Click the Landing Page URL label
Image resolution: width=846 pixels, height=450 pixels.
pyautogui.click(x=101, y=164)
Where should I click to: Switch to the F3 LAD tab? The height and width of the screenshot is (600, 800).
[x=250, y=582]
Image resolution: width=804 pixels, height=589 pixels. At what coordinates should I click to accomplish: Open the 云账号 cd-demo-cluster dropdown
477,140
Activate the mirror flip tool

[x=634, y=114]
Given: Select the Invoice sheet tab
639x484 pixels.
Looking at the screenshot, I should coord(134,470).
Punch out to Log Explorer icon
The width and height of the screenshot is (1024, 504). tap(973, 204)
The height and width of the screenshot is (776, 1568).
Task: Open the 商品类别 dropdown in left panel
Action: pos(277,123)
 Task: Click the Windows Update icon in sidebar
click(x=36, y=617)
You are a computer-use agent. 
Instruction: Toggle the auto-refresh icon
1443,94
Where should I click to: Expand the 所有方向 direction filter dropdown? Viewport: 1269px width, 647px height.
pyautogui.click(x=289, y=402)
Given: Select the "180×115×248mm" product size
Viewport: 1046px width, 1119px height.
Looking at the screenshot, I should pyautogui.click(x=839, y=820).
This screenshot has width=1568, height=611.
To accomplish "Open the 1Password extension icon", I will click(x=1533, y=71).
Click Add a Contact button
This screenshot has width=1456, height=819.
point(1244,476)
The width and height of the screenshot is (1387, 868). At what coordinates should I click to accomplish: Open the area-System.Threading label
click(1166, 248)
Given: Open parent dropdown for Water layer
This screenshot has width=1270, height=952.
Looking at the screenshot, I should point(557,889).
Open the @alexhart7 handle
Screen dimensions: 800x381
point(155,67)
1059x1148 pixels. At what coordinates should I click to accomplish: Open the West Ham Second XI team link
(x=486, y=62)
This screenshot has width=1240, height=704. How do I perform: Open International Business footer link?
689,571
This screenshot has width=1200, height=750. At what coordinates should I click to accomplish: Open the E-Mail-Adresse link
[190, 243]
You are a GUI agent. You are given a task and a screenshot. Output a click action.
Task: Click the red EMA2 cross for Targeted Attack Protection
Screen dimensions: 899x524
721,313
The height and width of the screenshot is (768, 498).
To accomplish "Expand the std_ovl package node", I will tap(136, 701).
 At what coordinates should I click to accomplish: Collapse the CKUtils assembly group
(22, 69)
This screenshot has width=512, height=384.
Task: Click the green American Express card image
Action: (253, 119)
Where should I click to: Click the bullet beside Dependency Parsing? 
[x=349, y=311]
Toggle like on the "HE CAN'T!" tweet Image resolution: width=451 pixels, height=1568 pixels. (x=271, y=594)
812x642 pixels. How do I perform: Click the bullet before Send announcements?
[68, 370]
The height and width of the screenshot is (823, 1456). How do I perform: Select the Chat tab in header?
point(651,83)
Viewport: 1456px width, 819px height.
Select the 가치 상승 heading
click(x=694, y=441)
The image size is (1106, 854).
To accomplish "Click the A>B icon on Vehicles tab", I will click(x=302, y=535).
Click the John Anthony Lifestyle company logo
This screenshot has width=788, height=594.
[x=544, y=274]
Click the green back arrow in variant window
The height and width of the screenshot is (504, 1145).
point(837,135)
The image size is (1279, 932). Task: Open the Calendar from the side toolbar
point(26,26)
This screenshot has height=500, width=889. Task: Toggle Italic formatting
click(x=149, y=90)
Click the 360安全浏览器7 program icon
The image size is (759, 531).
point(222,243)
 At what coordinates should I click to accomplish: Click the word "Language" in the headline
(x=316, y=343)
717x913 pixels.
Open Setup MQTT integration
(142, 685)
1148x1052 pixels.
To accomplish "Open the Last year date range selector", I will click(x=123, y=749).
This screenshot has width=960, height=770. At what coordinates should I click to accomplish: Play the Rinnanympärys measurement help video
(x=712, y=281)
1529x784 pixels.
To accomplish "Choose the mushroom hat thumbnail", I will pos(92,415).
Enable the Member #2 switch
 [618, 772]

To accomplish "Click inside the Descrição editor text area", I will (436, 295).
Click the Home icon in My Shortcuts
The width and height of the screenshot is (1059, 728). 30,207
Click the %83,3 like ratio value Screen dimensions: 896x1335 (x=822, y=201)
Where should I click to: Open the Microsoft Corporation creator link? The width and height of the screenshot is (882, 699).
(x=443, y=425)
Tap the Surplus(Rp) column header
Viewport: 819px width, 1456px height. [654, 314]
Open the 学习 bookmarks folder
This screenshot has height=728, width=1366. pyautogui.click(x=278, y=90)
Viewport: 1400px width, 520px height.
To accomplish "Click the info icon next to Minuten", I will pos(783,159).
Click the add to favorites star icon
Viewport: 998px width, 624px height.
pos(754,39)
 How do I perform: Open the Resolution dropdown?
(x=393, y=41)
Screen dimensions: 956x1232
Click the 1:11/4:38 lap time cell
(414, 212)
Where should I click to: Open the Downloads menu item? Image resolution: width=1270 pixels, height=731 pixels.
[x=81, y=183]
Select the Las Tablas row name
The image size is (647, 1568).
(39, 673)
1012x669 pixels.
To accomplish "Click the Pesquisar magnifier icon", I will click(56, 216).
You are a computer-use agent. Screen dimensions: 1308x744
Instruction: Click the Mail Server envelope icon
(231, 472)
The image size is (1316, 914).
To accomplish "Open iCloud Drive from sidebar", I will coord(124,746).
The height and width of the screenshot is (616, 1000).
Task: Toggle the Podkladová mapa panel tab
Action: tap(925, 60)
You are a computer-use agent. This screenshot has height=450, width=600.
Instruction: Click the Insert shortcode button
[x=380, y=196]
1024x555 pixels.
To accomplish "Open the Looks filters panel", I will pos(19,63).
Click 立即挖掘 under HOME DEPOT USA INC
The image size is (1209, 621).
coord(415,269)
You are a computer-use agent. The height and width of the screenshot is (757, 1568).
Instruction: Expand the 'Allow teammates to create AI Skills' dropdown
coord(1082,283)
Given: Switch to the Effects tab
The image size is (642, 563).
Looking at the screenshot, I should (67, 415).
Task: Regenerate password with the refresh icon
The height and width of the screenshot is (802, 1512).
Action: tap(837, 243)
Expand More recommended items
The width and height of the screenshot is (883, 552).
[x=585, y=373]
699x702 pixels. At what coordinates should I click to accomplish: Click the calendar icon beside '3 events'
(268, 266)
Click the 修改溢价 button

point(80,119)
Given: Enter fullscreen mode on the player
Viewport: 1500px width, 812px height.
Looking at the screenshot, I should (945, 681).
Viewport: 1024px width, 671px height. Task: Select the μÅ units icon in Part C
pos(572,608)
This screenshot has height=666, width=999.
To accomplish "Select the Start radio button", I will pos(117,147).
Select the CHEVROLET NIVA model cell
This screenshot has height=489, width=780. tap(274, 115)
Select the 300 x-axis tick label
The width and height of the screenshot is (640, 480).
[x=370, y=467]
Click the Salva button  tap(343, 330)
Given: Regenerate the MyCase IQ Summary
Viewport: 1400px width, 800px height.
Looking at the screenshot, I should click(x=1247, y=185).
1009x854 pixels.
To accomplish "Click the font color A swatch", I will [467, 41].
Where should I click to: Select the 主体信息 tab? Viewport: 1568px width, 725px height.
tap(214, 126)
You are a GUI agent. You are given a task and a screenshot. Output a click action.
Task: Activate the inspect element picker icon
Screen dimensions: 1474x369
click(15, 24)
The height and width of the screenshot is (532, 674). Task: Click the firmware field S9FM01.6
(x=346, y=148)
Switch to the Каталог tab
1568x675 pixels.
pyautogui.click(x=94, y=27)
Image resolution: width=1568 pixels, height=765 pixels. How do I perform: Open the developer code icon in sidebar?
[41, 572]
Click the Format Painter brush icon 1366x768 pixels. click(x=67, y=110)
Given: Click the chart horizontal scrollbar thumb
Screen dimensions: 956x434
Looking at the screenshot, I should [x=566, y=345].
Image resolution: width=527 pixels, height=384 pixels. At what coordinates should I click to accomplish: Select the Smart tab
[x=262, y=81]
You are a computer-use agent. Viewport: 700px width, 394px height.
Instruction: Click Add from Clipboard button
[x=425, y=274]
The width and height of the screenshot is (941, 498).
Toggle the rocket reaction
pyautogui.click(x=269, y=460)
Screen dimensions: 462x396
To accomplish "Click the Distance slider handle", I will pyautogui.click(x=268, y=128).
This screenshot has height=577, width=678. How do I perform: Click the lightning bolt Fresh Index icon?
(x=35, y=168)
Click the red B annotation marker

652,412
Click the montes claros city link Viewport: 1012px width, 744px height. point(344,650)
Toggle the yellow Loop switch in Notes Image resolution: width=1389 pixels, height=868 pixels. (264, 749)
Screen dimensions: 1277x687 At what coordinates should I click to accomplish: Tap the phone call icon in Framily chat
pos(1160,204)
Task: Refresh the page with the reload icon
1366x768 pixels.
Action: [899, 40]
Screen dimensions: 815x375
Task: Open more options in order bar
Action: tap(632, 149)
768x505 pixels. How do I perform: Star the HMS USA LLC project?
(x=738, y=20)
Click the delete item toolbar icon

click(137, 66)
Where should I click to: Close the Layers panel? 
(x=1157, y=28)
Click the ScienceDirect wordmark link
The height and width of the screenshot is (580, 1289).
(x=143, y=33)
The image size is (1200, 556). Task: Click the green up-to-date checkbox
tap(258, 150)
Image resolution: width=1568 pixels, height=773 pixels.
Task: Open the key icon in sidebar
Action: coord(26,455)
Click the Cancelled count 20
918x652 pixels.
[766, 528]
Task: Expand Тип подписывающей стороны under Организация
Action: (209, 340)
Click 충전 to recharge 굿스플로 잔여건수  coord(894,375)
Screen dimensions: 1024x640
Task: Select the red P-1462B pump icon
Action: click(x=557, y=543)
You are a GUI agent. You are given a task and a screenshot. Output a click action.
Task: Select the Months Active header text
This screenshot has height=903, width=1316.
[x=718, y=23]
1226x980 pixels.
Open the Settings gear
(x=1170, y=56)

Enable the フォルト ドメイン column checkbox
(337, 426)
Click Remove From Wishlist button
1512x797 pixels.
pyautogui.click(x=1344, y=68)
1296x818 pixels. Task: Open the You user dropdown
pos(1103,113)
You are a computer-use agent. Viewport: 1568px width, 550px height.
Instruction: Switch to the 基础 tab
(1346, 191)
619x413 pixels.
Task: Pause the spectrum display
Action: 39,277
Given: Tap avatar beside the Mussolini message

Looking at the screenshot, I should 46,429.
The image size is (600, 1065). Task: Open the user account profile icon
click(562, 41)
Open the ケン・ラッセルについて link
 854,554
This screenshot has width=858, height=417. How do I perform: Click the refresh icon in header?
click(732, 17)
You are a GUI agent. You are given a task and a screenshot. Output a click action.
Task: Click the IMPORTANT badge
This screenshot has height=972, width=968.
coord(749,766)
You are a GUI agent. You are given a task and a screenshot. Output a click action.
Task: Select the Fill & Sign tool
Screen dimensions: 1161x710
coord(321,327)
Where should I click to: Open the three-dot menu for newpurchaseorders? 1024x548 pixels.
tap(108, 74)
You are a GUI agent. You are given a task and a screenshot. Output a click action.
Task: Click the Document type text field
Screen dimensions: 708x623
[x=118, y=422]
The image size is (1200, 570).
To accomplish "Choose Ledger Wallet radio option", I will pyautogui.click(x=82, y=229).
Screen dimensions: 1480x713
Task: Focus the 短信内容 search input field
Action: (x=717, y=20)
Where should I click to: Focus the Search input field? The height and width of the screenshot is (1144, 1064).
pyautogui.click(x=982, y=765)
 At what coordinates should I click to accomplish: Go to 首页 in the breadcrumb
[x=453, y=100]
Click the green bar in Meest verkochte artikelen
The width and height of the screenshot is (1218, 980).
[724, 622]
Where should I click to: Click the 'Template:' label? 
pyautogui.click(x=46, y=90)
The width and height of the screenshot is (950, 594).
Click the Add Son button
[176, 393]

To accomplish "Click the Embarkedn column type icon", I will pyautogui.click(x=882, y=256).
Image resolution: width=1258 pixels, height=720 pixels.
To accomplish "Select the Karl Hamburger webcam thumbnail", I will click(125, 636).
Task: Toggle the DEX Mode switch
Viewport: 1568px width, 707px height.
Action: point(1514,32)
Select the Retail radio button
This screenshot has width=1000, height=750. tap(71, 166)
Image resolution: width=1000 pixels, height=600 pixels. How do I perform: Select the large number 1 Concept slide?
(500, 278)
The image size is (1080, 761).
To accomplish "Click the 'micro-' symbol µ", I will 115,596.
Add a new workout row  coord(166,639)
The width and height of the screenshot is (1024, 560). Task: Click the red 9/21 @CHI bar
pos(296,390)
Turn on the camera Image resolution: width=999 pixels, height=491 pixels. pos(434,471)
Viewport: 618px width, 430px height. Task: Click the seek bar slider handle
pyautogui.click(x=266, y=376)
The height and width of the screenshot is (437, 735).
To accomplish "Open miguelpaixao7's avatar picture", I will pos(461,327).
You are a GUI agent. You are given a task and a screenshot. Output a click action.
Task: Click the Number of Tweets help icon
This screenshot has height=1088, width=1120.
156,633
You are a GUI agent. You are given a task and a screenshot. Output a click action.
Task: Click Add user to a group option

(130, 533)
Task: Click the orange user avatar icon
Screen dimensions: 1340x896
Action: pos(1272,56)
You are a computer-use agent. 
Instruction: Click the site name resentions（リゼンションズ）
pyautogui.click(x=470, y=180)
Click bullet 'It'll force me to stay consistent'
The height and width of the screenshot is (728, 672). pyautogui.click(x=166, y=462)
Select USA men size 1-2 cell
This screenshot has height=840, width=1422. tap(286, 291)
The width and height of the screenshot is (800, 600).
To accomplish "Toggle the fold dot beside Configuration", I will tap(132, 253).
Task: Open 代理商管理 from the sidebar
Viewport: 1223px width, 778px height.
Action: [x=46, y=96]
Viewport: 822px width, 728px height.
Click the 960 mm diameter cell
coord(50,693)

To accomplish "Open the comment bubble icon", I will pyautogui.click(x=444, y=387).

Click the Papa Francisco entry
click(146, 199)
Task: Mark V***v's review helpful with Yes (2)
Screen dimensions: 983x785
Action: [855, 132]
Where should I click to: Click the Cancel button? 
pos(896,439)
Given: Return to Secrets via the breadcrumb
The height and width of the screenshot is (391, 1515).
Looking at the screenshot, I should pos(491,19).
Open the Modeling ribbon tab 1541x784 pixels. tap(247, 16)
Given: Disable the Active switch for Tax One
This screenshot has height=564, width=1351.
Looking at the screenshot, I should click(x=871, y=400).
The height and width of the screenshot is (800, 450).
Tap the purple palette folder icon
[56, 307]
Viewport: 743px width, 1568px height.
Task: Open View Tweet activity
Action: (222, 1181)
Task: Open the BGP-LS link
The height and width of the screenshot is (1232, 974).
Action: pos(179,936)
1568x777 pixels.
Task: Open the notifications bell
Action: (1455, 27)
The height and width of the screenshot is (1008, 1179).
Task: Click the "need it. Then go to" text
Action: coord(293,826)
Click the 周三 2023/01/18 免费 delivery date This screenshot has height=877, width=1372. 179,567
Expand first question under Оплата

....................

> _WHAT THIS TASK INVOLVES_
Check the data for the word "Regenerate" and pull out the lines that have it.

> _SOLUTION FOR THIS PROBLEM_
Task: Regenerate password with the refresh icon
Given: Regenerate the MyCase IQ Summary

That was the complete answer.